Thanks Bev. But while I am not a lawyer I really did mean ‘standing’ and not ‘argument’. Perhaps you could school me as to why these plaintiffs should actually have ‘standing’ (as I understand it).
Because I was at one time an academic of sorts, at least to the degree a student in a History PhD program is such and my reading, more or less in passing, of U.S. history shows a Federal Court system leery of intervening in pure Separation of Powers cases or in matters internal to one branch of Government. Maybe based on this from Article 1 Section 5:
“2: Each House may determine the Rules of its Proceedings, punish its Members for disorderly Behaviour, and, with the Concurrence of two thirds, expel a Member.”
Seems to me that if the House decides to pass a Bill they have de facto conceded that it has met its own “Rules of its Proceedings”. Even as in this case where the Senate version was sent over on a ‘take or leave it’ basis that left Pelosi no room to manuevre or amend. But there it was, Pelosi took a deep breath and sent it to the floor for passage. So if there is any wronged party with any right to go to Court it would seem to be the House as it was then constituted, and once again we have a Federal Judiciary that historically has been reluctant to get involved in internal mattets of this sort.
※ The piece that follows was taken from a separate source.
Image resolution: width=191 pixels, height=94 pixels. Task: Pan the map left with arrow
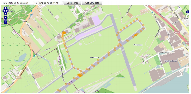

Now sure there is a broader argument in play here, that the requirement for Revenue bills to originate in the House is some sort of protection to the People as against whatever the Senate was seen to represent. But mostly this was a simple carryover from the practice of the British Parliament which held that all such Bills had to originate from Commons and not from Lords which in turn represented a much different economic and political history (including a couple Civil Wars of their own) in England between those two Houses than anything we would expect between House and Senate.
Anyway I had reservations even as I typed the original comment about using laywerly ‘terms of art’ like ‘standing’. Because I too had some narrow areas of specializtion that made me wince when outsiders carelessly used our technical terms and concepts. So I fully understand and for what it is worth approve your substituing [argument]. But it well and truly doesn’t convey my actual, perhaps clumsy, attempt to raise a question.
Hi, Bruce. Yeah, “standing” is a legal term of art that means, in essence, that in order to be able to litigate a particular issue in court, you have to have a “particularized”–i.e, pretty clearly defined, direct, and “proximate”–legally-recognized interest in the outcome. That is, the outcome of the case would have to have some direct impact on you. It stems from the so-called Case-or-Controversy clause in the Constitution’s Article III, which is the article that creates the federal courts and describes their reach.
In this case, Sissel clearly has “standing” to challenge the constitutionality of the mandate provision of the ACA, because he does not have insurance, does not want insurance, and is subject to the mandate provision.
Well okay, I have to defer there. But it seems odd that he can root whatever wrong he has suffered here (I won’t say ‘tort’) by evoking the Origination Clause. Less of a stretch it seems to me would be to evoke the much ignored Ninth Amendment. But here he is making an argument that his rights to not have insurance (which after all would cost him only $95 to buy out of this year) should mean crippling the ability of Congress to pass otherwise Constitutional laws because some i’s weren’t dotted on a matter of procedure.
But no matter, I am kind of confident in my original more straightforward argument: HR3590 WAS a House originated Revenue Bill. So to the extent that this guy even has ‘standing’ as lawyers would measure it he simply has no path to a decision. Particularly as his ‘remedy’ to this violation of ‘right’ would on its face overturn decades of legislation, or if just applied prospectively deadlock Congress even more than it is currently.
George Will is David Brooks with a better vocabulary.
Though I am not really sure it is not due to a better use of a thesaurus.